Port in Liaoning province, China, on the Liaodong Peninsula, facing the Yellow Sea; population (2000) 2,872,000. Industries include engineering (especially machine tools), oil-refining, shipbuilding, food-processing (soybeans), and the manufacture of chemicals, textiles, cement, railway locomotives and rolling stock, and fertilizers. It has ice-free, deep-water facilities, and comprises the naval base of Lüshun (known under 19th-century Russian occupation as Port Arthur) and the commercial port of Dalian, together formerly known as Lüda.

History

Both the naval base and port were leased to Russia (which needed an ice-free naval base) in 1898; under the Russian lease the port was also known as Dalny. Lüshun was under Japanese siege from June 1904 until January 1905, and it was ceded to Japan after the Russo-Japanese War, along with the port. Dalian was developed and partly colonized by the Japanese, who named it Dairen, and by 1938 its population had risen to 500,000.

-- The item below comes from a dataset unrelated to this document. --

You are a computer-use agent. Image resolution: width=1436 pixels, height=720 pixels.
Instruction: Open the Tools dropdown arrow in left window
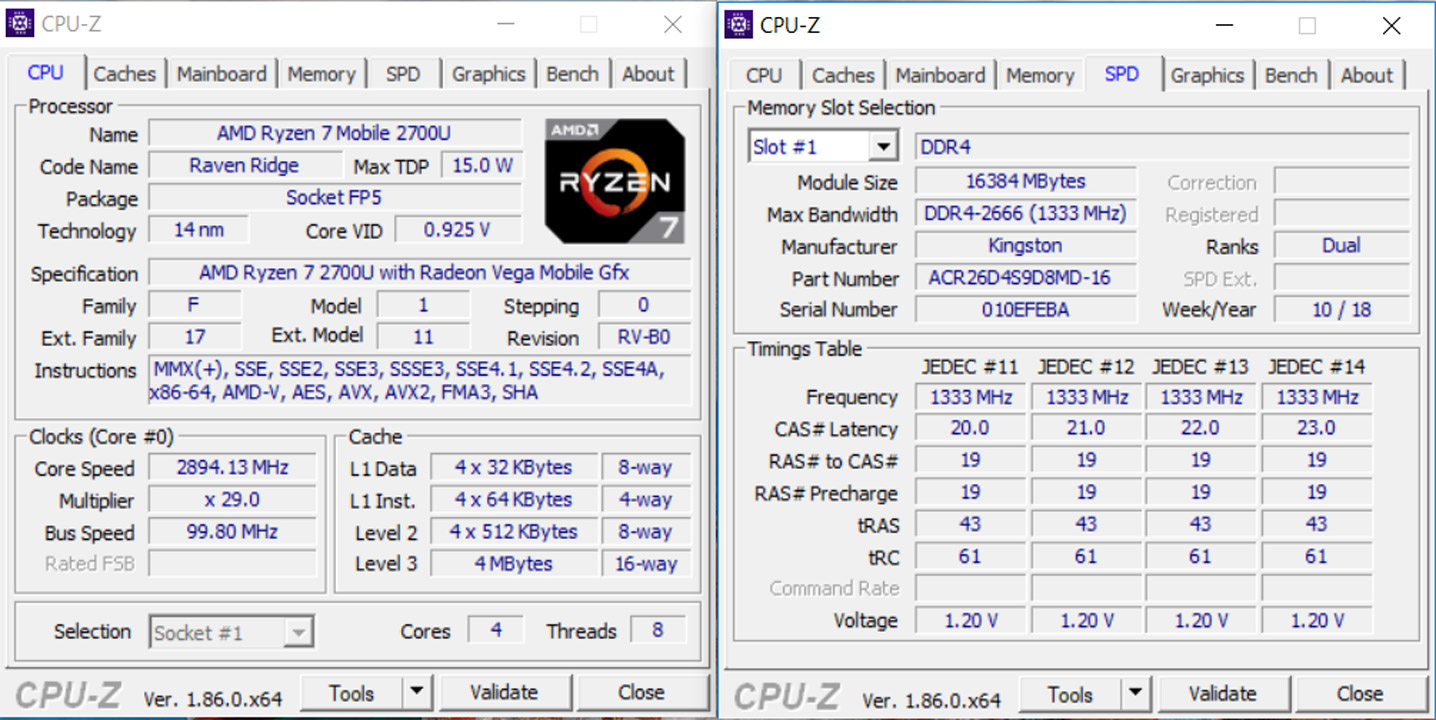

After World War II Lüshun was occupied by Russian airborne troops, but it was returned to China in 1955 and Russia was granted shared facilities at Dalian; this ended on the deterioration of Sino-Russian relations in 1955.

Economy

As China's second busiest port after Shanghai and the country's leading petroleum port, Dalian has extensive modern port installations. It is also a major industrial centre for the northeast of the country. Its refinery processes oil from the Daqing field in Heilongjiang province to the north, and the port's role as a major trade outlet for the southern part of the region was reinforced by the opening in 1990 of China's first long-distance expressway from Shenyang to Dalian. In 1984 the city was designated an open coastal city for foreign trade and investment, and several foreign companies, many of them Japanese, opened factories in the new industrial estate to the north of the city.

Naval base

The port of Lüshun is situated at the southern end of the Liaodong Peninsula, to the southwest of Dalian at the entrance of the Bohai Gulf. In 1861 a British naval surveying party named it Port Arthur after Lt Arthur, one of the team's leaders. Following the Sino-Japanese War the port was occupied by the Japanese, who soon withdrew under pressure from the European powers. In 1898 the Russians moved in, having obtained a concession to build the South Manchurian railway which was to terminate here. The Japanese regained possession of the heavily fortified port at the end of 1904 when their armies broke through the last of the Russian defences to win the Russo-Japanese War. Japanese occupation was sanctioned by the Treaty of Portsmouth in 1905. Under the name of Ryojun the naval port remained in Japanese hands until 1945 when Soviet troops took its surrender. A major naval base, it was under joint Sino-Soviet control until 1955. It is now part of the Dalian conurbation.